Thread: Automatic autovacuum to prevent wraparound - PG13.5
Hello guys,
Have recently upgraded from PG10 to PG13.5 and would like to understand the reason why we are seeing triggered autovacuum to prevent the wraparound while all the metrics are still far off from the multixact/freeze max ages defined. And inclusive there was one time where it was triggered as aggressive.
Some background:
- autovacuum_freeze_max_age: 400M
- autovacuum_multixact_freeze_max_age: 800M
- the activity is mostly insert intensive in one particular table (60M daily)
- the team execute vacuum freeze verbose every day at night to keep the multixact ids down
- we generally reach near 70M mxids before running vacuum freeze at night
- the postgresql is Aurora
The scenario:
- Out of nowhere (during the weekend), without database activity load or batches running, with previous nightly run of vacuum freeze, in the middle of the day, with xids and mxids below 20M we are seeing autovacuum being triggered to prevent wraparound.
My question is why this is occurring, which condition might be responsible for this behaviour?
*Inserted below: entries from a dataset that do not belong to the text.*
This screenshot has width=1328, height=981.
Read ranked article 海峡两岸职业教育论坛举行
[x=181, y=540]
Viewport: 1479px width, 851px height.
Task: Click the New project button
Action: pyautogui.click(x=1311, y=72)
On Wed, 2022-06-15 at 12:13 +0100, Mauro Farracha wrote: > Have recently upgraded from PG10 to PG13.5 and would like to understand the reason why we > are seeing triggered autovacuum to prevent the wraparound while all the metrics are still > far off from the multixact/freeze max ages defined. And inclusive there was one time where > it was triggered as aggressive. > > Some background: > - autovacuum_freeze_max_age: 400M > - autovacuum_multixact_freeze_max_age: 800M > - the activity is mostly insert intensive in one particular table (60M daily) > - the team execute vacuum freeze verbose every day at night to keep the multixact ids down > - we generally reach near 70M mxids before running vacuum freeze at night > - the postgresql is Aurora > > The scenario: > - Out of nowhere (during the weekend), without database activity load or batches running, > with previous nightly run of vacuum freeze, in the middle of the day, with xids and mxids > below 20M we are seeing autovacuum being triggered to prevent wraparound. > > My question is why this is occurring, which condition might be responsible for this behaviour? A long-running transaction or a prepared transaction. Or an abandoned replication slot with an old "xmin". That would be the answer for PostgreSQL. It might apply to Amazon Aurora, unless they changed the behavior there. Perhaps ask Amazon. Yours, Laurenz Albe -- Cybertec | https://www.cybertec-postgresql.com
Frankly speaking, Aurora PostgreSQL's behaviour is quite unpredictable.
In our case, the autovacuum was not even getting triggered in spite of crossing the autovacuum_freeze_max_age. Finally, the database went down abruptly, which resolved the issue.
Thanks,
Ninad
On Wed, Jun 15, 2022 at 7:57 PM Laurenz Albe <laurenz.albe@cybertec.at> wrote:
On Wed, 2022-06-15 at 12:13 +0100, Mauro Farracha wrote:
> Have recently upgraded from PG10 to PG13.5 and would like to understand the reason why we
> are seeing triggered autovacuum to prevent the wraparound while all the metrics are still
> far off from the multixact/freeze max ages defined. And inclusive there was one time where
> it was triggered as aggressive.
>
> Some background:
> - autovacuum_freeze_max_age: 400M
> - autovacuum_multixact_freeze_max_age: 800M
> - the activity is mostly insert intensive in one particular table (60M daily)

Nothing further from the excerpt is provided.